**Work instruction:** Locate, in the data below, the line that contains "1510x812 pixels." and the line that contains "Focus the prompt"; reproduce exactly those two lines and every line between them, nothing more.

Source data:
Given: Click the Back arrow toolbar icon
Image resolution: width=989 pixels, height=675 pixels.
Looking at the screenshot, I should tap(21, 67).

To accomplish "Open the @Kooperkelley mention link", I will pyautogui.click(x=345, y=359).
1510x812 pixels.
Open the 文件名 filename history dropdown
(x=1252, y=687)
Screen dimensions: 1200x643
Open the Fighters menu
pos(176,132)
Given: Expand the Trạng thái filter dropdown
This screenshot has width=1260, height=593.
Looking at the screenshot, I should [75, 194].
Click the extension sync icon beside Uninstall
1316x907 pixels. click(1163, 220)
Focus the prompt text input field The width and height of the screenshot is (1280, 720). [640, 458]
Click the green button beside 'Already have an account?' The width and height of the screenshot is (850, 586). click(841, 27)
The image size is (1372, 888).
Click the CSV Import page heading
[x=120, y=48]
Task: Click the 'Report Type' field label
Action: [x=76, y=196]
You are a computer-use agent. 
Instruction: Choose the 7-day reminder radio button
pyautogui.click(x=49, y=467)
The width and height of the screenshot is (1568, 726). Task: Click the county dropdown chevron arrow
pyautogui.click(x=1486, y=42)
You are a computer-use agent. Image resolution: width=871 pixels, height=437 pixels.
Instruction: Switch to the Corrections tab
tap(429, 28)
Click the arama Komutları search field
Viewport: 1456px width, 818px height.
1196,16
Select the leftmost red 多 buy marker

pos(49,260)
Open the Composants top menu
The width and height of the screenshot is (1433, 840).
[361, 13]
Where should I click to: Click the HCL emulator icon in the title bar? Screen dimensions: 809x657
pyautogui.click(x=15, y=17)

**Solution:**
1510x812 pixels.
Open the 文件名 filename history dropdown
(x=1252, y=687)
Screen dimensions: 1200x643
Open the Fighters menu
pos(176,132)
Given: Expand the Trạng thái filter dropdown
This screenshot has width=1260, height=593.
Looking at the screenshot, I should [75, 194].
Click the extension sync icon beside Uninstall
1316x907 pixels. click(1163, 220)
Focus the prompt text input field The width and height of the screenshot is (1280, 720). [640, 458]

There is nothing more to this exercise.